= Work request =
Find, in the records below, the line that contains "Task: Check the Spring Data Neo4j box" and the line that contains "Image resolution: width=882". Copy those two lines and everything between them exactly, but not the pictures.

= Records for this exercise =
·····

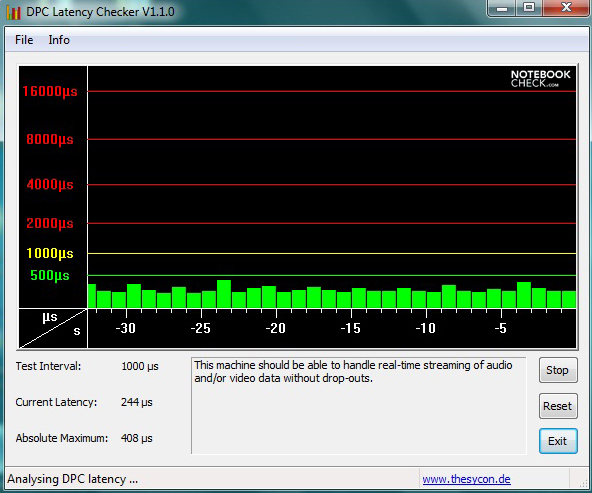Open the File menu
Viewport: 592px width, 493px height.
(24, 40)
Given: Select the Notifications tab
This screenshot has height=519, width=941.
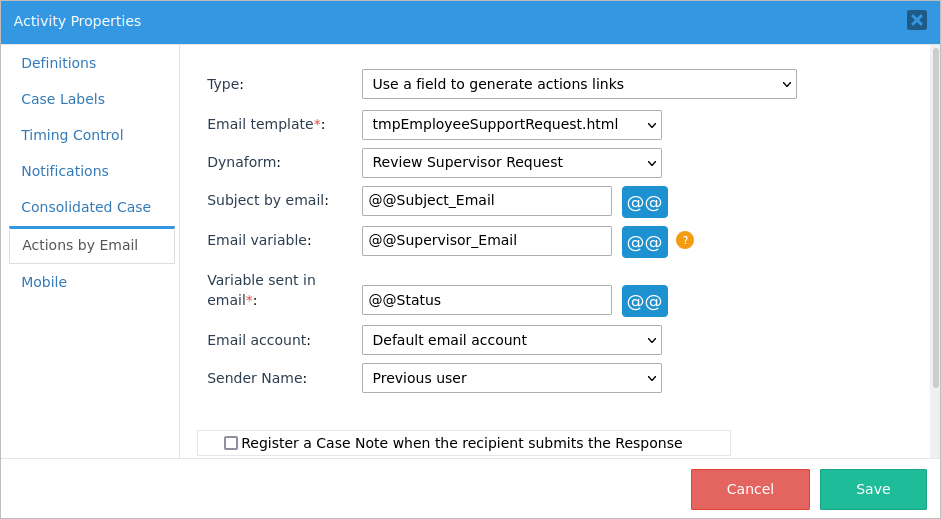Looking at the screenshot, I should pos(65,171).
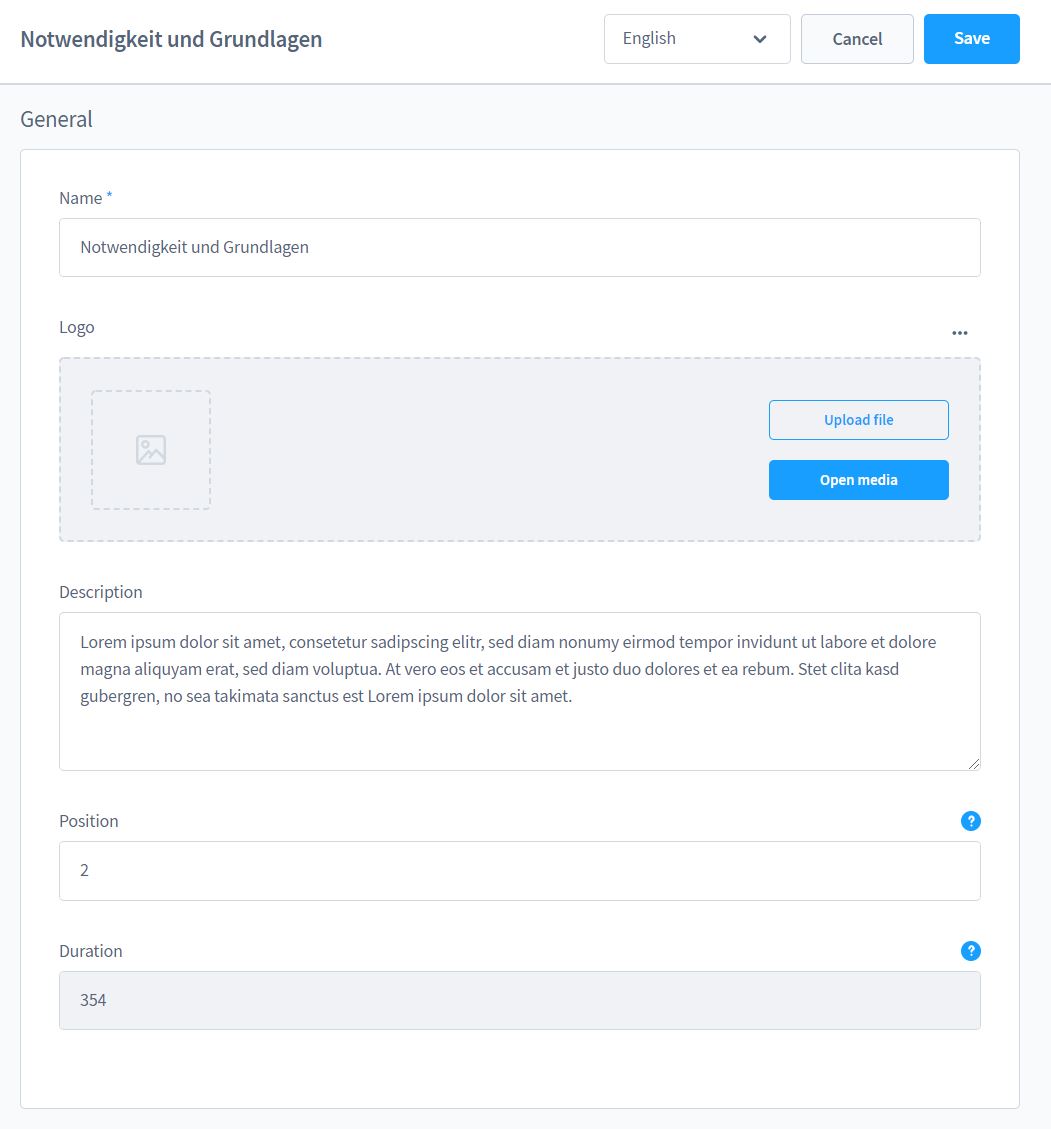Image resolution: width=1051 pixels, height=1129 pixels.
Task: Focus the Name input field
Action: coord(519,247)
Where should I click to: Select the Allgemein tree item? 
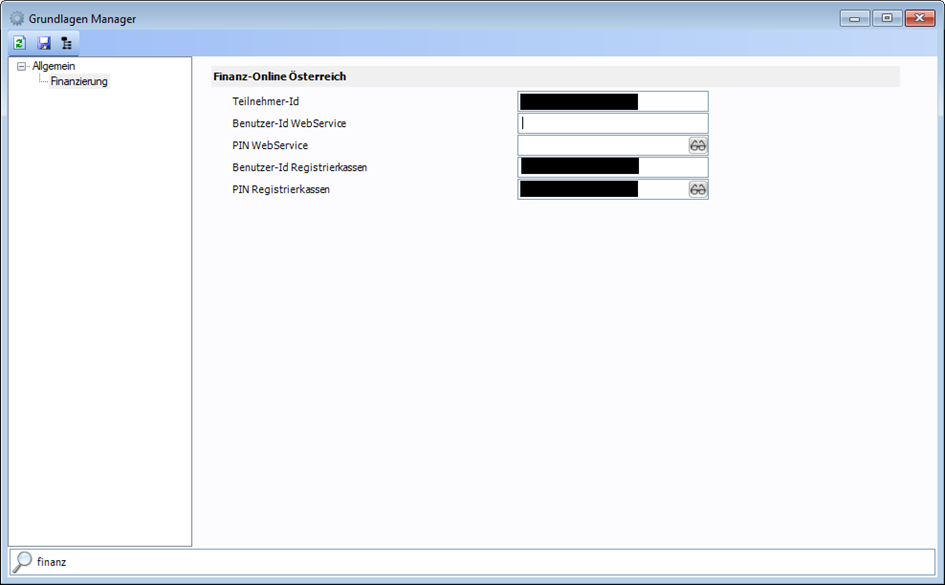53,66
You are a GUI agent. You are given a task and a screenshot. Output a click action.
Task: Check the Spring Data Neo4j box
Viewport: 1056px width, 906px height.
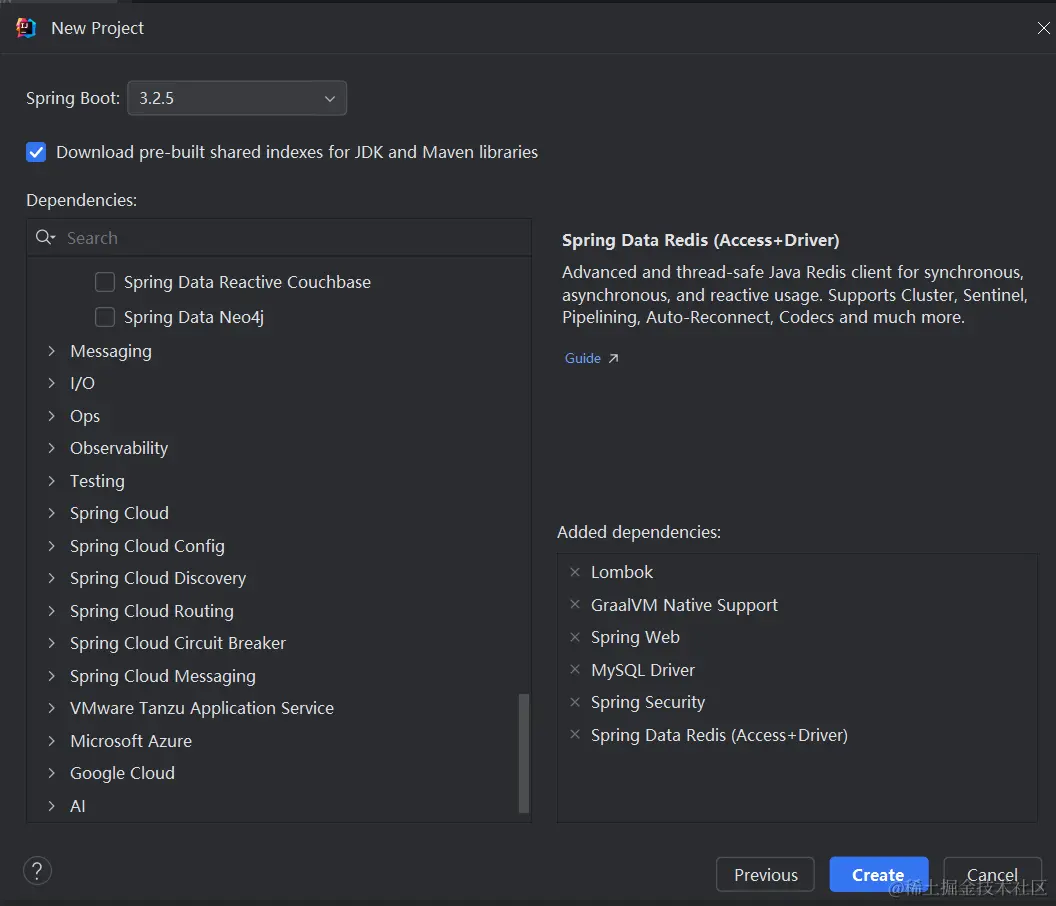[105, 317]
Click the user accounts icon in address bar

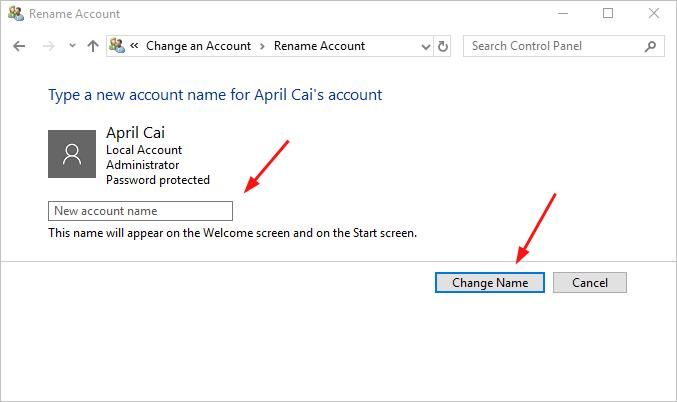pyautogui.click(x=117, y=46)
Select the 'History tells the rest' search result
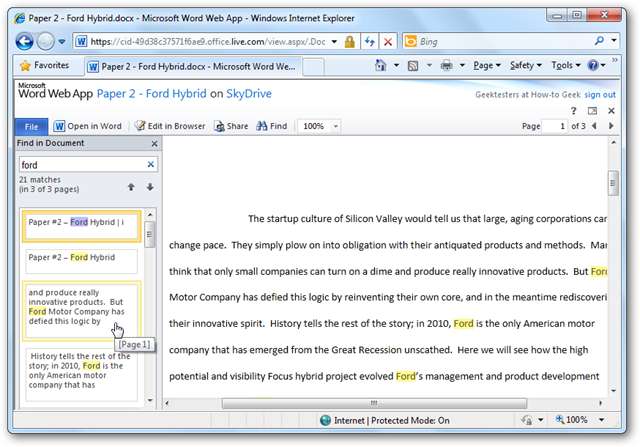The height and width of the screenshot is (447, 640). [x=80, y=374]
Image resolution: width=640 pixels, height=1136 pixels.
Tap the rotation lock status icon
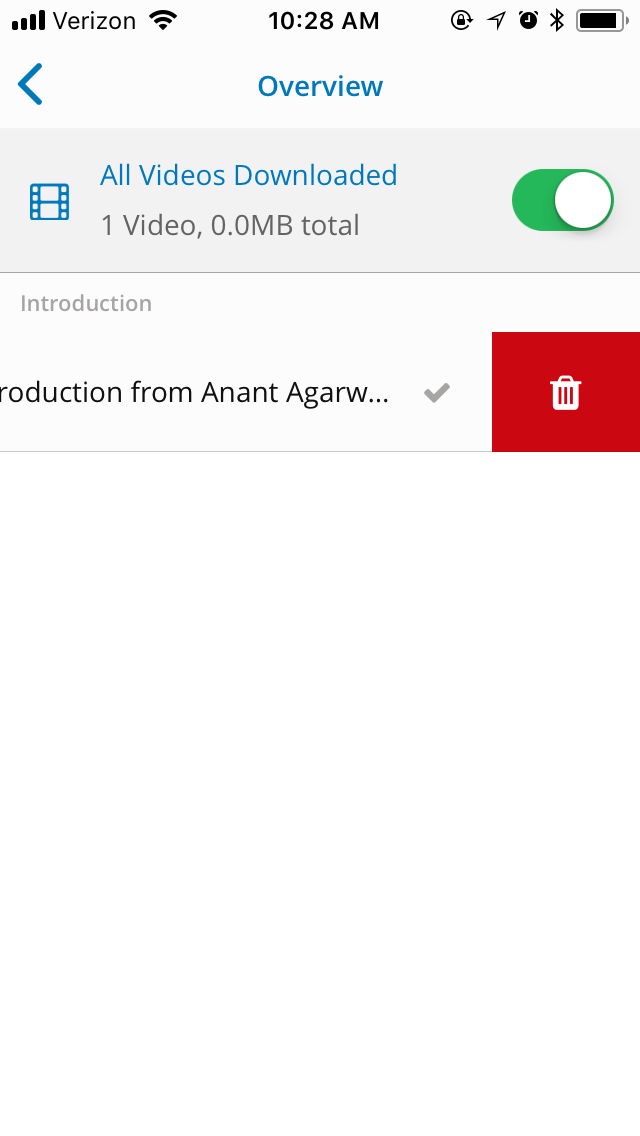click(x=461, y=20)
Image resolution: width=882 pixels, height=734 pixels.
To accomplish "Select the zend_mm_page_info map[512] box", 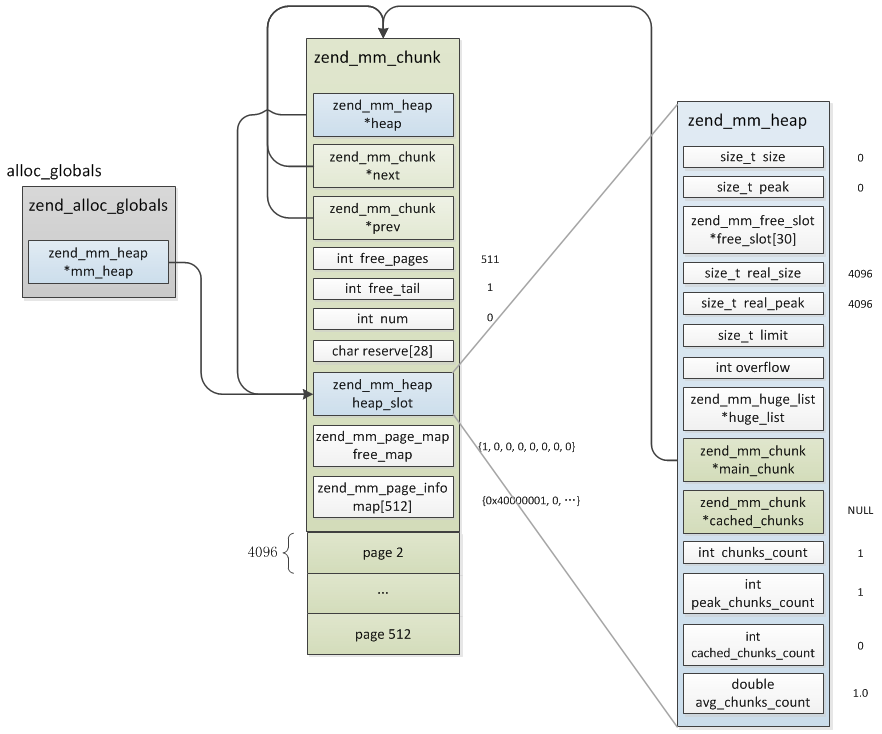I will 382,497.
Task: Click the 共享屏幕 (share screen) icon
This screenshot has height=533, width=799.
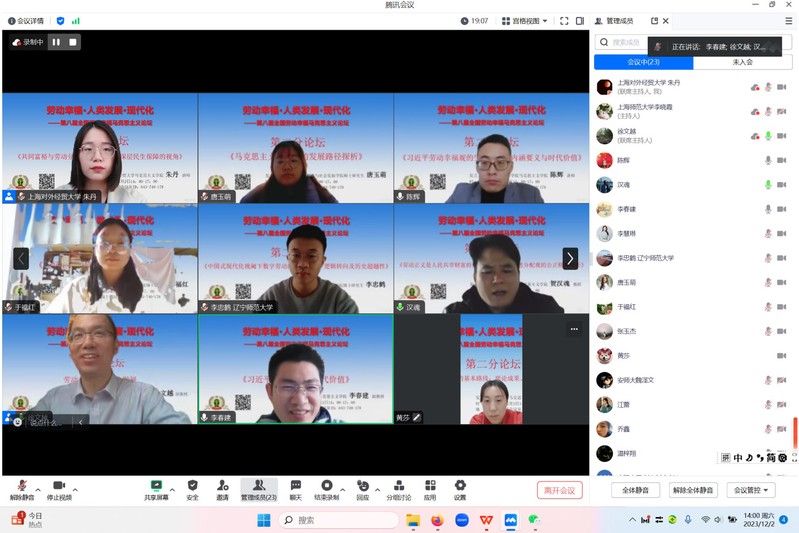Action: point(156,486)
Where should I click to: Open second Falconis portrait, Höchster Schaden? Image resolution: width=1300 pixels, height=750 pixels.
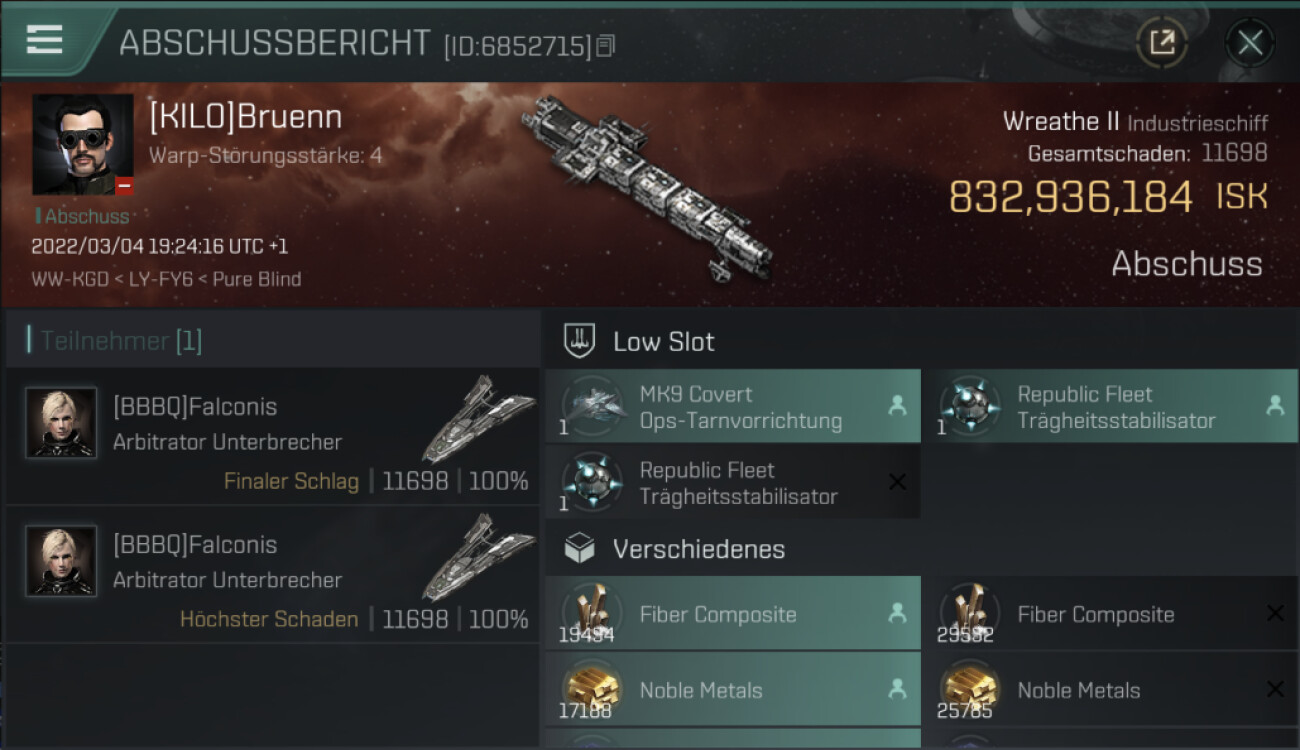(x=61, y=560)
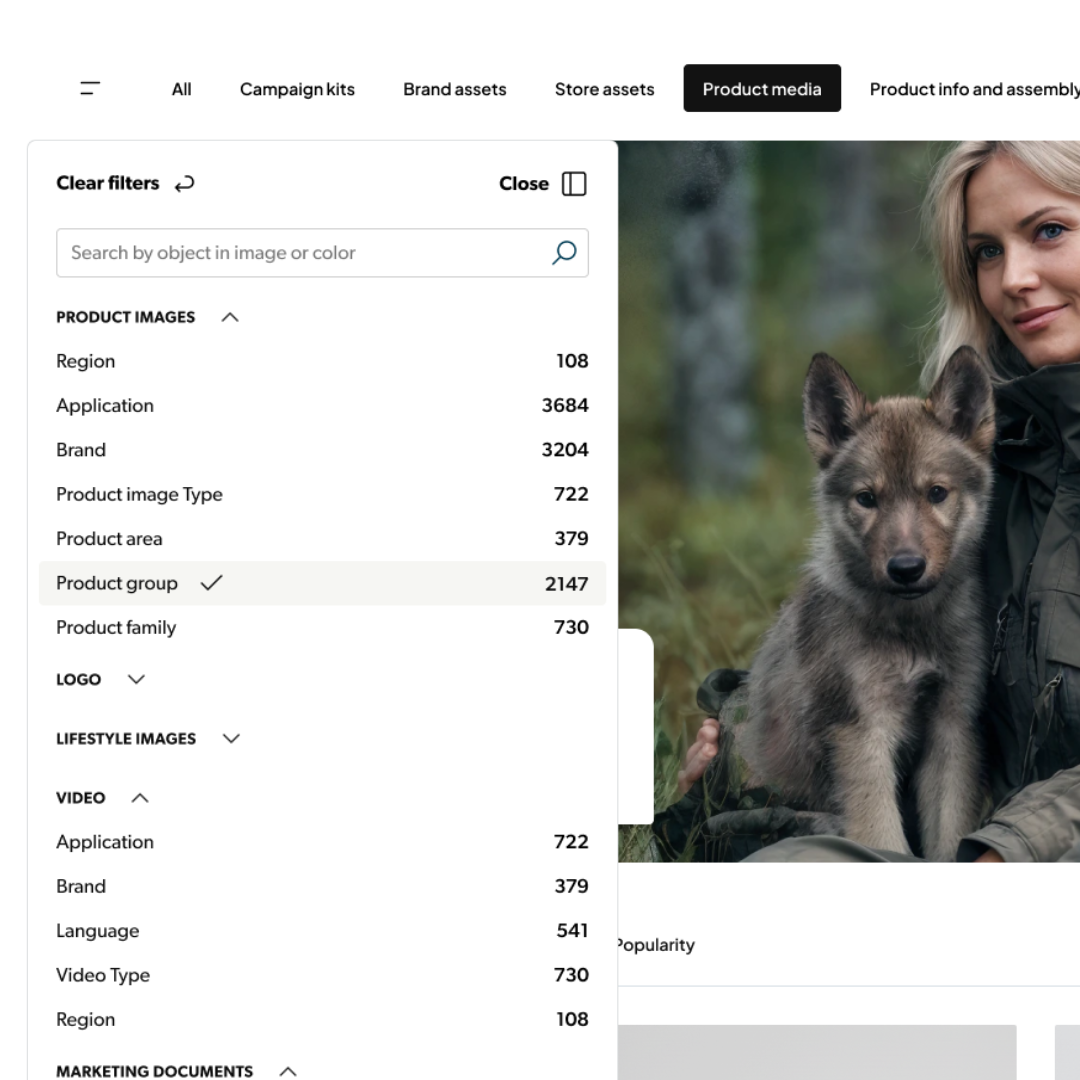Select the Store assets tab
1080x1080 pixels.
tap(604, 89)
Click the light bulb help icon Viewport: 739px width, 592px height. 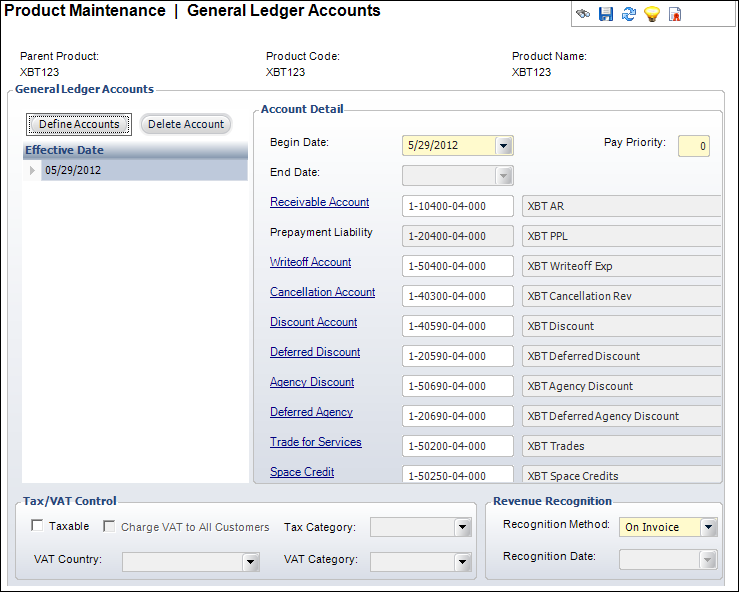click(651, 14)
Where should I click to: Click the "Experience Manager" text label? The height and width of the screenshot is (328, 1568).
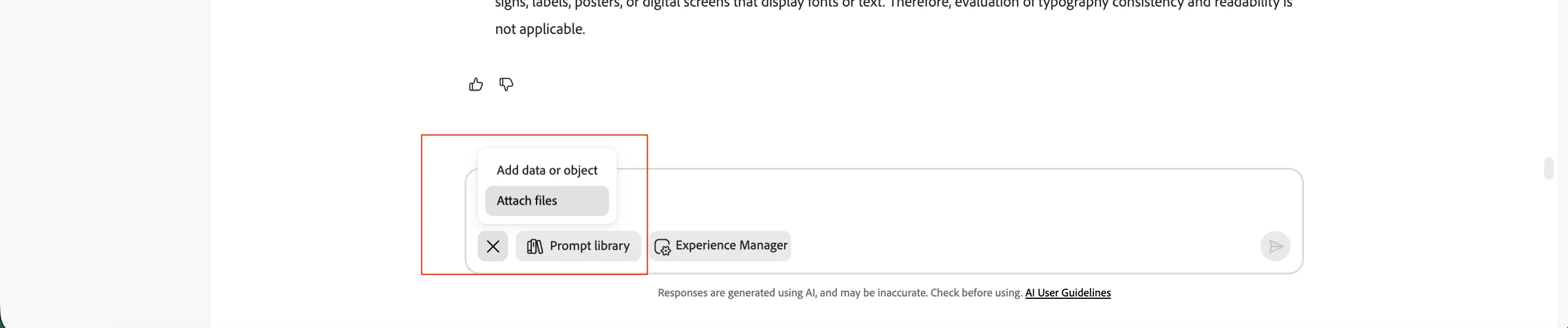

·····

= Task solution =
Task: Check the Spring Data Neo4j box
Viewport: 1056px width, 906px height.
[105, 317]
Click the user accounts icon in address bar

pyautogui.click(x=117, y=46)
Select the 'History tells the rest' search result
The height and width of the screenshot is (447, 640). [x=80, y=374]
Image resolution: width=640 pixels, height=1136 pixels.
Tap the rotation lock status icon
click(x=461, y=20)
Image resolution: width=882 pixels, height=734 pixels.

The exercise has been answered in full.